Because I’m a New Yorker who came of age in Japan and hasn’t actually lived in the States in almost ten years, my filmmaking is culturally ambiguous. I jokingly refer to Inevitability as “Do the Annie Hall Thing” because there is a level of New Yorker-ism that simply can’t be beaten out of me. And while this is, on one level, a film about 90’s Manhattan, it is also a kind of multi-cultural mélange, written from the perspective of an ex-pat, who just happens to be a manga artist.  In fact, as the film’s editor, Peter Hogenson, noticed, the film often looks physically flat - graphic - as if it were actually a manga and not a movie. Although Éric Rohmer’s films strongly informed  Inevitability’s style, some of my deepest inspirations came from the anime that I loved - Natsuyuki Rendezvous, Kids on the Slope, Nodame Cantabile, The Eccentric Family, The House of Five Leaves - in combination with particuarly British and Irish films like An Awfully Big Adventure, Breakfast on Pluto and Close My Eyes - and the sitcoms that I grew up revering like Mad About You and Waiting for God.
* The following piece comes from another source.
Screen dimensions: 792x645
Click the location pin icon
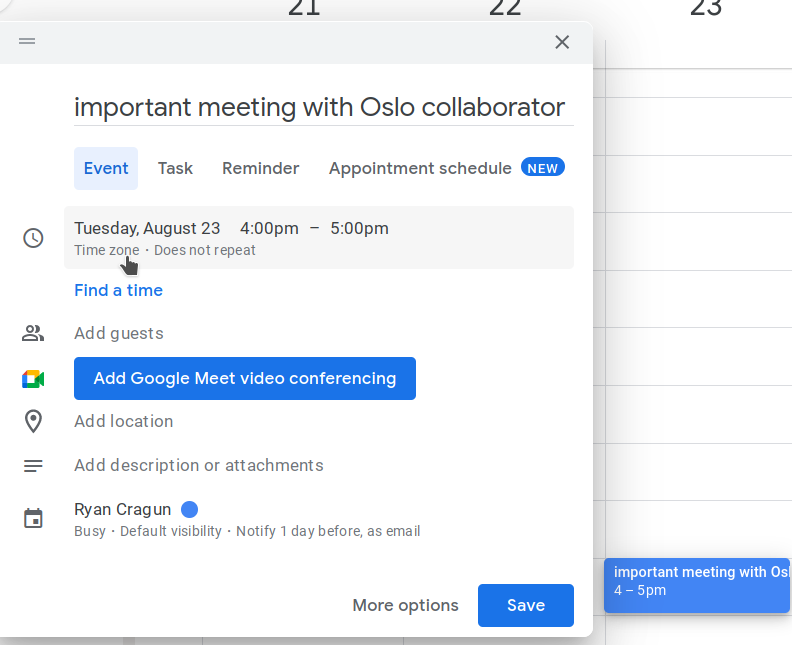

For me, the power of Inevitability is in its mercurial multi-cuturalism, romantic escapism, and what I will call accidental naturalism. I wrote it as a personal escape, yet, mysteriously, it beckoned others in. Each of my collaborators told stories about how Inevitability related to some aspect of their lives. Between the full moon, dancing, the fantastic jazz fusion of Rob Sbar, and the baroque paintings and sculptures of Joelle Shefts, Inevitability offers a fantasy removed just far enough from the familiar world of tales of lost love to allow us to laugh. The stars, Michelle Redman, Sonnei Garces, and Kassime Fofana, elevated the material beyond my imagination with almost surreal beauty.


I am, as I’m sure you will be, forever grateful for their extraordinarily authentic performances, the kinds of performances that are unique to actors who themselves have a surplus of stories to tell.